A commonly observed challenge with capital equipment appraisals in the physician practice setting relates to establishing the ownership of equipment. Since fixed asset lists are often unreliable or incomplete, a site visit is often required to ensure a thorough recording of all assets to be included in the valuation. Reliance on lists developed based on assets observed during a site visit may bring rise to complications related to the following types of equipment ownership:
The assets held under an operating lease are owned by the leasing company and should not be included in a capital equipment appraisal. In these instances, an appraiser would need confirmation of these operating leased assets from knowledgeable personnel. Common examples of operating lease equipment include copiers, credit card machines, printers, telephone systems, and postage machines. We have also observed, in certain circumstances, medical equipment under an operating lease, with such equipment including ultrasound and magnetic resonance imaging systems.
These assets relate to certain real estate improvements which are made to a leased location at the expense of the practice. Fair market value is often dependent on the lease term and renewals, since these assets are typically affixed to the real property, and therefore, are not readily able to be uninstalled or sold for future use. It should be noted that regardless of their value, not all acquirers agree to pay for leasehold improvements, especially when potential relocation of the practice is planned. Common examples of leasehold improvements include interior fit out, built-in desks and cabinets, and signage.
Un-owned Assets Placed For Use
We have observed, particularly with laboratory companies, the placement of un-owned equipment on-site for usage by the practice. This is a form of rental arrangement whereby, in the case of laboratory equipment, the practice is obliged to pay for reagents or clinical tests from the laboratory company. Similar to operating lease assets, this equipment is not owned by the practice and should not be included in a fixed asset appraisal. Common examples of equipment we have observed that are under this type of an arrangement include chemical analyzers and centrifuges.

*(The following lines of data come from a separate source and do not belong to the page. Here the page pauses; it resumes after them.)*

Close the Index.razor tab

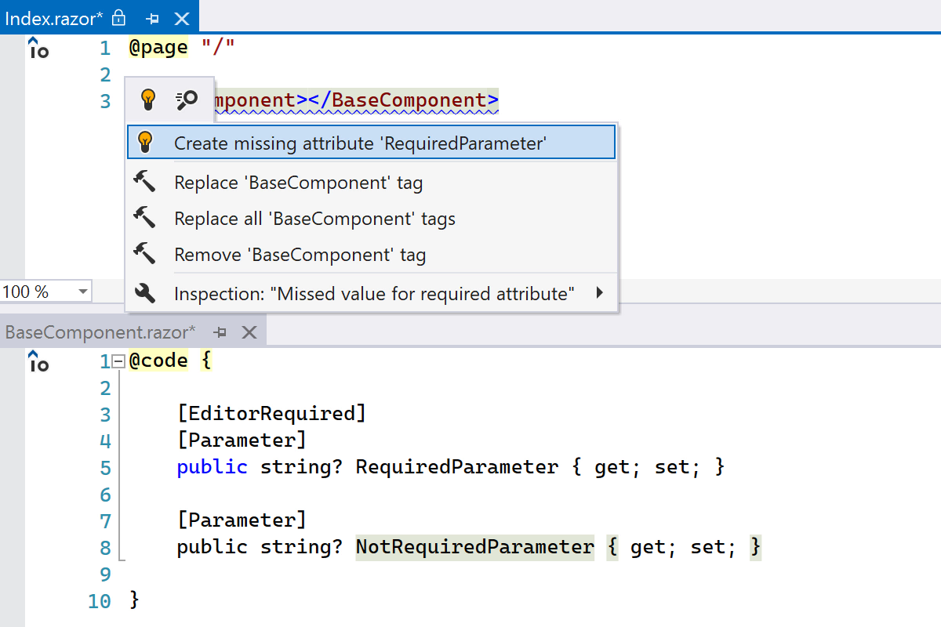181,18
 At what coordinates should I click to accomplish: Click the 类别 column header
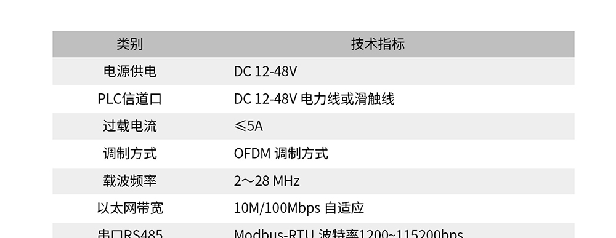129,44
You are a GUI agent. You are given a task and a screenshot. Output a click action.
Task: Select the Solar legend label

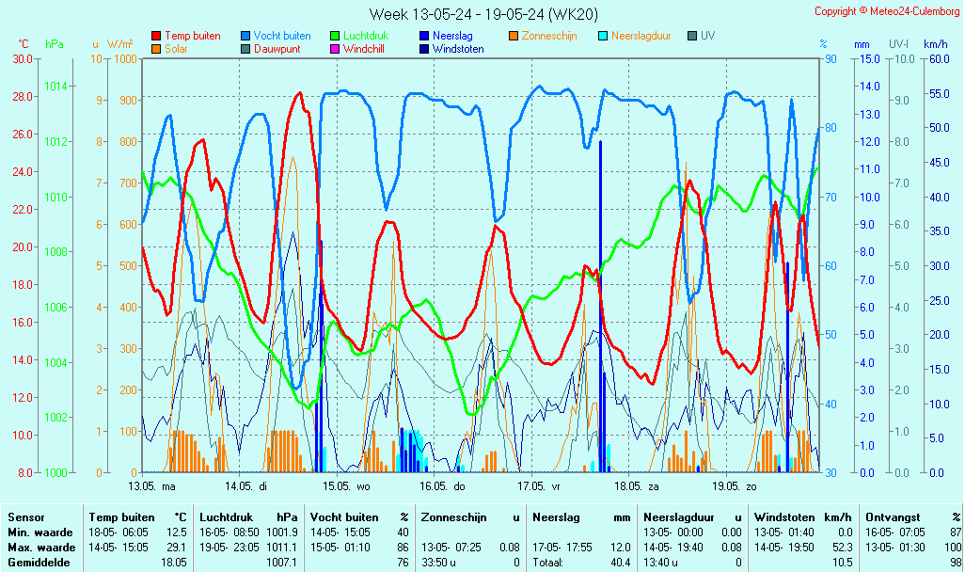pyautogui.click(x=178, y=49)
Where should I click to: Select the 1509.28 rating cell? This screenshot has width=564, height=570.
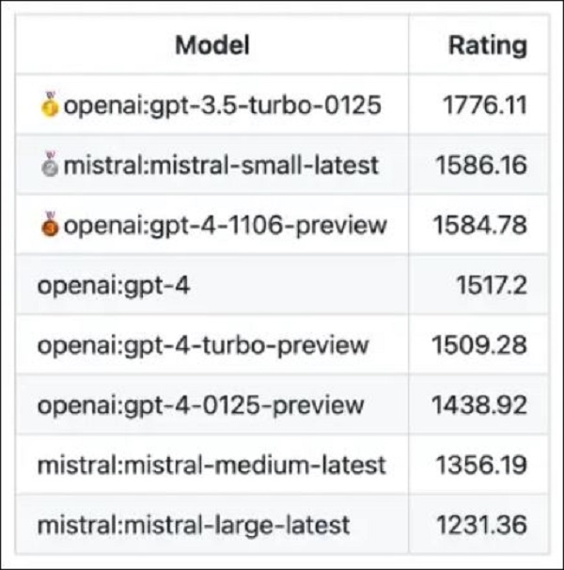pyautogui.click(x=479, y=344)
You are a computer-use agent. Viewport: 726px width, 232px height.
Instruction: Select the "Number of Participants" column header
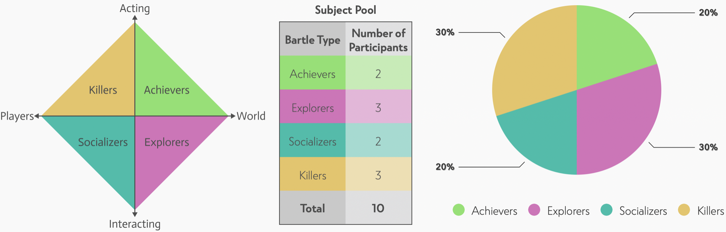[x=378, y=40]
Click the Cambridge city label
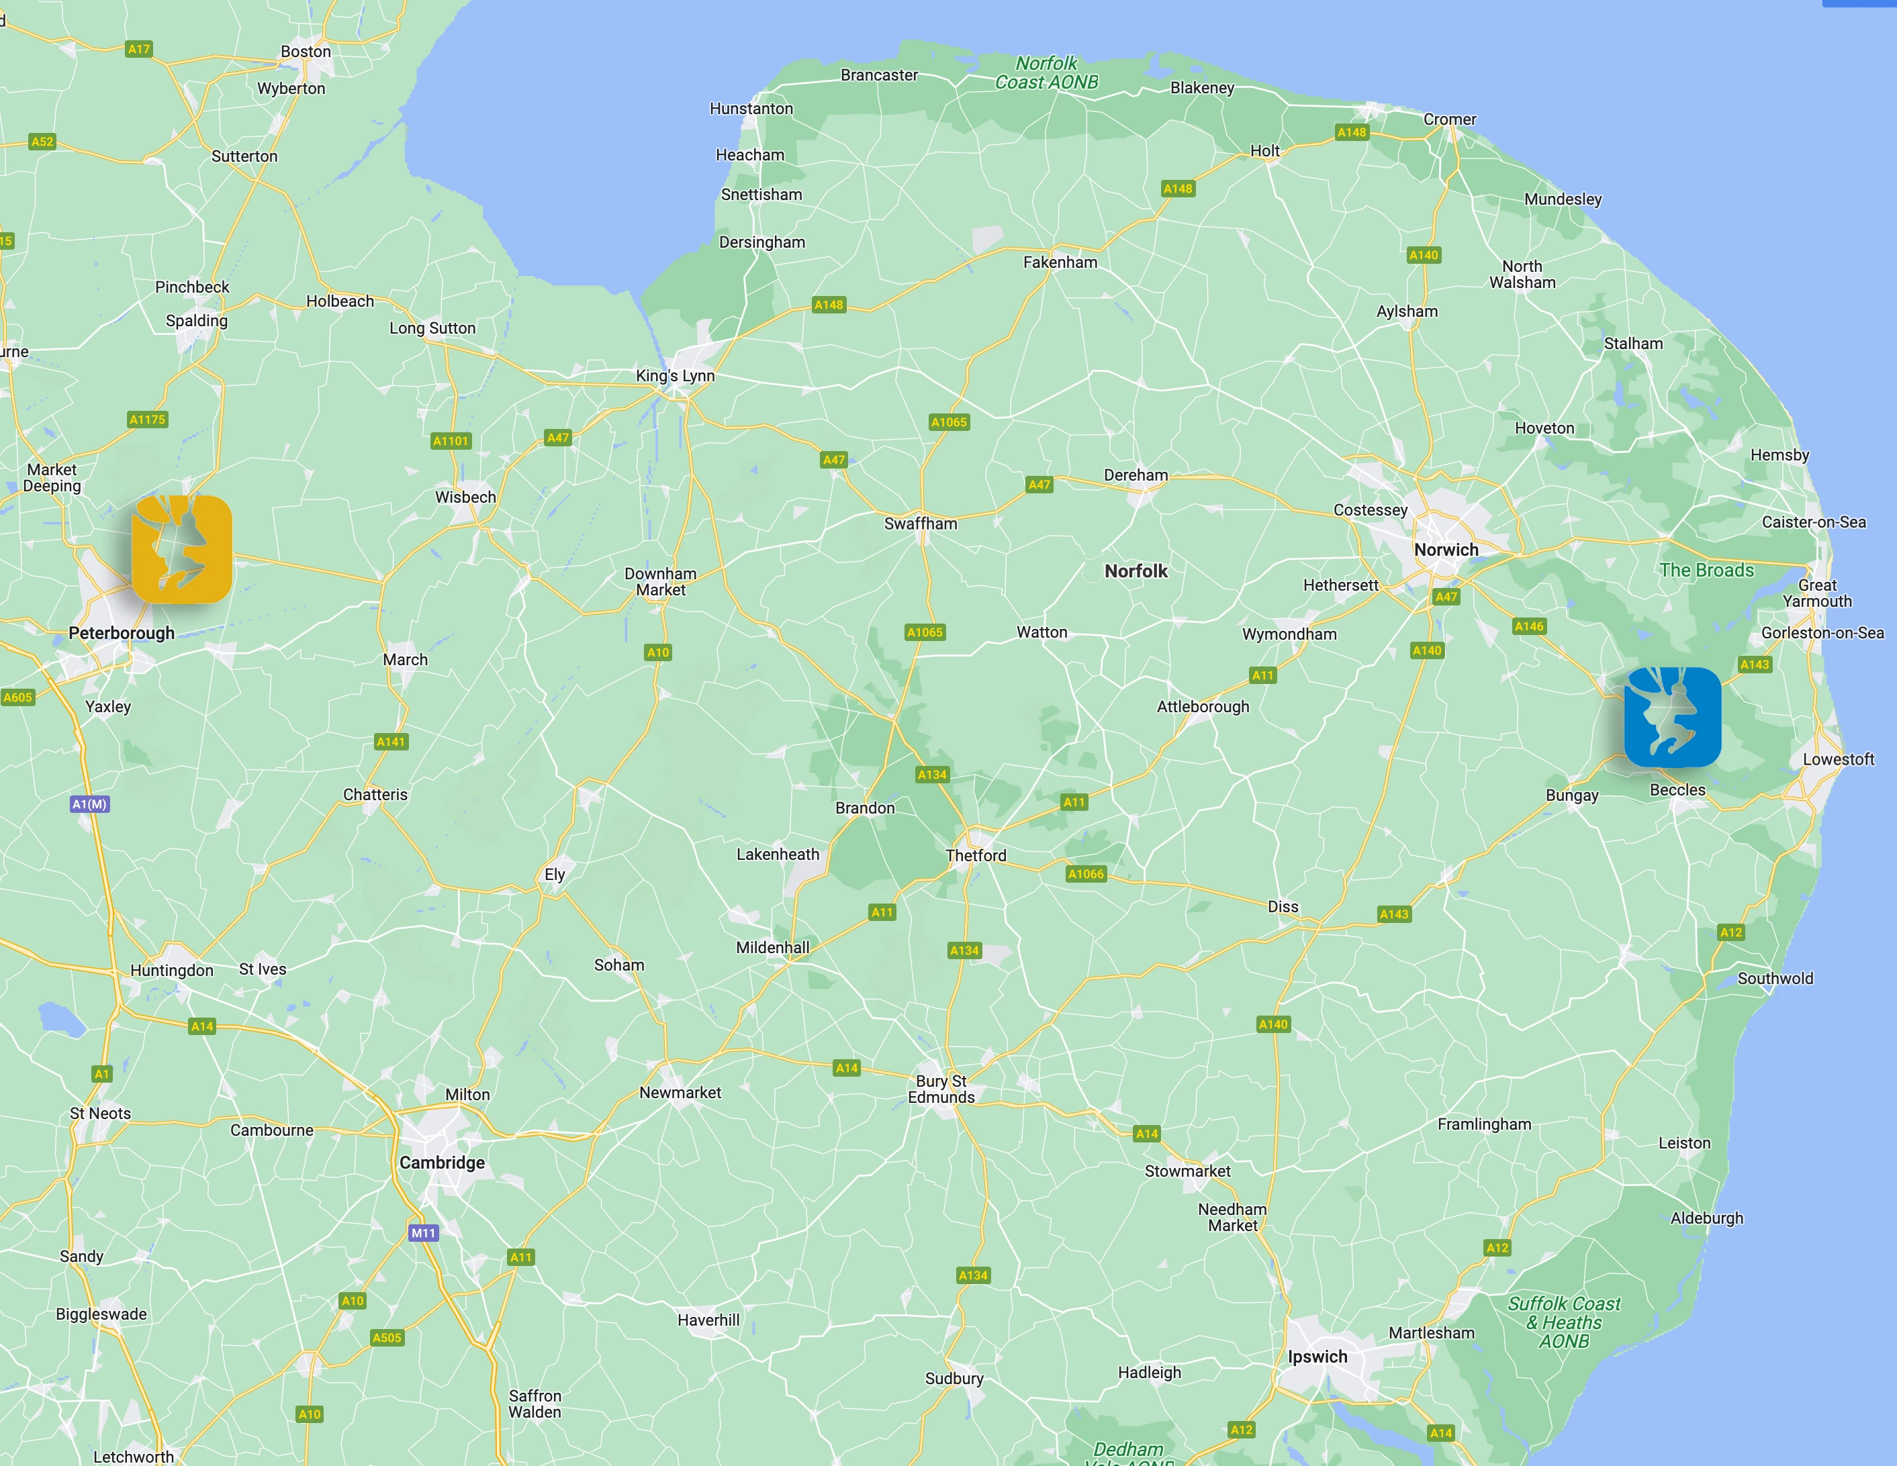Viewport: 1897px width, 1466px height. click(x=442, y=1163)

The valuation of capital equipment can potentially produce widely divergent and inflated results if certain ownership details are not disclosed while performing the valuation. Operating leases and “un-owned” assets placed for use are common examples of assets that can incorrectly find their way into an initial appraisal. To ensure appropriate treatment of these assets, practice personnel must provide confirmation and identification of these assets so the appraisers can appropriately exclude these assets from the valuation analysis. Acquirers of physician practices should be aware of these potential issues and can facilitate the process by working with practice representatives and appraisers to ensure appropriate understanding and communication regarding the appraisal process.